> [TASK ITEM]:
From the first line through the last, transcribe the listing word for word.

> [DATA SHOWN]:

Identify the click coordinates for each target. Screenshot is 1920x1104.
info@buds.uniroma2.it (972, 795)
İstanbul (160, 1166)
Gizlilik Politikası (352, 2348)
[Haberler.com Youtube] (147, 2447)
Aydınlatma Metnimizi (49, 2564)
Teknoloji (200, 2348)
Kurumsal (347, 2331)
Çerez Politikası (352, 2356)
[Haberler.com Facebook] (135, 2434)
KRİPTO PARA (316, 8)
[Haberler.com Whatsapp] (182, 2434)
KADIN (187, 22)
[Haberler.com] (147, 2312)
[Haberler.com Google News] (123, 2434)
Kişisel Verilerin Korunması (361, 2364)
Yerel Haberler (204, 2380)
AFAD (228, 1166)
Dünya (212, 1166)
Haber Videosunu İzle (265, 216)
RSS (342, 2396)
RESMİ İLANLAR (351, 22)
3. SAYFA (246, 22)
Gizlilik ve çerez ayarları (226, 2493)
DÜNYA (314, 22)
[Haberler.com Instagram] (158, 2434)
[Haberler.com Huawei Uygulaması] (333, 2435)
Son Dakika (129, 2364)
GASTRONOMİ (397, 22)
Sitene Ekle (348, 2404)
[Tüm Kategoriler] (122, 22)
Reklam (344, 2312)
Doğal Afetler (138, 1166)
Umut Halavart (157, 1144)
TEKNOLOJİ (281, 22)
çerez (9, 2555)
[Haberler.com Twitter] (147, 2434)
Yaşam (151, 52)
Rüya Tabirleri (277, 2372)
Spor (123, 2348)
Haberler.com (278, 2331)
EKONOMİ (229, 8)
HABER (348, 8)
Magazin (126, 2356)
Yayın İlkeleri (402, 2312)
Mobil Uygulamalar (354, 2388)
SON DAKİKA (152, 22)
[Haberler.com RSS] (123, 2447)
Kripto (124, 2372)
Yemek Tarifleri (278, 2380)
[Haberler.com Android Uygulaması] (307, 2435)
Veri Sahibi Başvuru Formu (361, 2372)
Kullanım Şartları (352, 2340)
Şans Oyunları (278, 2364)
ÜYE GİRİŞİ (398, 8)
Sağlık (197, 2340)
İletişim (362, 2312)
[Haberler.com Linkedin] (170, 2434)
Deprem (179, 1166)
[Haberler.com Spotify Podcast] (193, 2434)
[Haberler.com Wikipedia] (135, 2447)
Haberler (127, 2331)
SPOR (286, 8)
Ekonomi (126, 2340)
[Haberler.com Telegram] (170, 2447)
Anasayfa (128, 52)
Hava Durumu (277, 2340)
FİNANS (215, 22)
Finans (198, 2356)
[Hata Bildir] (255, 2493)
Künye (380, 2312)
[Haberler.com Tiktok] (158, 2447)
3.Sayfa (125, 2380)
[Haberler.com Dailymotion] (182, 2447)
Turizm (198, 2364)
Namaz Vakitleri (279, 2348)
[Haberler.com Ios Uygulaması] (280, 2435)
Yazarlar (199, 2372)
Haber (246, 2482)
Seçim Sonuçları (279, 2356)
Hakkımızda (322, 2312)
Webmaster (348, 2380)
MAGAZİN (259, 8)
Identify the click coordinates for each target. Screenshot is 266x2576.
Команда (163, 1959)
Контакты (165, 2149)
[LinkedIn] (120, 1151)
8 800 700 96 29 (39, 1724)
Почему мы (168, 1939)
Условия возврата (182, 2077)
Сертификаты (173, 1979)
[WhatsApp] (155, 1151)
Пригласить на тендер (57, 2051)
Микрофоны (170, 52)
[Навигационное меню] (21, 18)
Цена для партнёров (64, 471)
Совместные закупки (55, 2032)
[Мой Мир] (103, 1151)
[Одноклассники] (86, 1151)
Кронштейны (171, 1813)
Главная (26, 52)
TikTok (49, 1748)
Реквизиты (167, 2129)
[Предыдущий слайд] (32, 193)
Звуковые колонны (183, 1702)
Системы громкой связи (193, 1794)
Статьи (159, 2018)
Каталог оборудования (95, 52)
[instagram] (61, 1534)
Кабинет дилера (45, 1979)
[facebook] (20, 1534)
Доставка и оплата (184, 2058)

> [EXERCISE ANSWER]:
Identify the click coordinates for each target. Screenshot is 1920x1104.
info@buds.uniroma2.it (972, 795)
İstanbul (160, 1166)
Gizlilik Politikası (352, 2348)
[Haberler.com Youtube] (147, 2447)
Aydınlatma Metnimizi (49, 2564)
Teknoloji (200, 2348)
Kurumsal (347, 2331)
Çerez Politikası (352, 2356)
[Haberler.com Facebook] (135, 2434)
KRİPTO PARA (316, 8)
[Haberler.com Whatsapp] (182, 2434)
KADIN (187, 22)
[Haberler.com] (147, 2312)
[Haberler.com Google News] (123, 2434)
Kişisel Verilerin Korunması (361, 2364)
Yerel Haberler (204, 2380)
AFAD (228, 1166)
Dünya (212, 1166)
Haber Videosunu İzle (265, 216)
RSS (342, 2396)
RESMİ İLANLAR (351, 22)
3. SAYFA (246, 22)
Gizlilik ve çerez ayarları (226, 2493)
DÜNYA (314, 22)
[Haberler.com Instagram] (158, 2434)
[Haberler.com Huawei Uygulaması] (333, 2435)
Son Dakika (129, 2364)
GASTRONOMİ (397, 22)
Sitene Ekle (348, 2404)
[Tüm Kategoriler] (122, 22)
Reklam (344, 2312)
Doğal Afetler (138, 1166)
Umut Halavart (157, 1144)
TEKNOLOJİ (281, 22)
çerez (9, 2555)
[Haberler.com Twitter] (147, 2434)
Yaşam (151, 52)
Rüya Tabirleri (277, 2372)
Spor (123, 2348)
Haberler.com (278, 2331)
EKONOMİ (229, 8)
HABER (348, 8)
Magazin (126, 2356)
Yayın İlkeleri (402, 2312)
Mobil Uygulamalar (354, 2388)
SON DAKİKA (152, 22)
[Haberler.com RSS] (123, 2447)
Kripto (124, 2372)
Yemek Tarifleri (278, 2380)
[Haberler.com Android Uygulaması] (307, 2435)
Veri Sahibi Başvuru Formu (361, 2372)
Kullanım Şartları (352, 2340)
Şans Oyunları (278, 2364)
ÜYE GİRİŞİ (398, 8)
Sağlık (197, 2340)
İletişim (362, 2312)
[Haberler.com Linkedin] (170, 2434)
Deprem (179, 1166)
[Haberler.com Spotify Podcast] (193, 2434)
[Haberler.com Wikipedia] (135, 2447)
Haberler (127, 2331)
SPOR (286, 8)
Ekonomi (126, 2340)
[Haberler.com Telegram] (170, 2447)
Anasayfa (128, 52)
Hava Durumu (277, 2340)
FİNANS (215, 22)
Finans (198, 2356)
[Hata Bildir] (255, 2493)
Künye (380, 2312)
[Haberler.com Tiktok] (158, 2447)
3.Sayfa (125, 2380)
[Haberler.com Dailymotion] (182, 2447)
Turizm (198, 2364)
Namaz Vakitleri (279, 2348)
[Haberler.com Ios Uygulaması] (280, 2435)
Yazarlar (199, 2372)
Haber (246, 2482)
Seçim Sonuçları (279, 2356)
Hakkımızda (322, 2312)
Webmaster (348, 2380)
MAGAZİN (259, 8)
Identify the click coordinates for each target. Screenshot is 266x2576.
Команда (163, 1959)
Контакты (165, 2149)
[LinkedIn] (120, 1151)
8 800 700 96 29 (39, 1724)
Почему мы (168, 1939)
Условия возврата (182, 2077)
Сертификаты (173, 1979)
[WhatsApp] (155, 1151)
Пригласить на тендер (57, 2051)
Микрофоны (170, 52)
[Навигационное меню] (21, 18)
Цена для партнёров (64, 471)
Совместные закупки (55, 2032)
[Мой Мир] (103, 1151)
[Одноклассники] (86, 1151)
Кронштейны (171, 1813)
Главная (26, 52)
TikTok (49, 1748)
Реквизиты (167, 2129)
[Предыдущий слайд] (32, 193)
Звуковые колонны (183, 1702)
Системы громкой связи (193, 1794)
Статьи (159, 2018)
Каталог оборудования (95, 52)
[instagram] (61, 1534)
Кабинет дилера (45, 1979)
[facebook] (20, 1534)
Доставка и оплата (184, 2058)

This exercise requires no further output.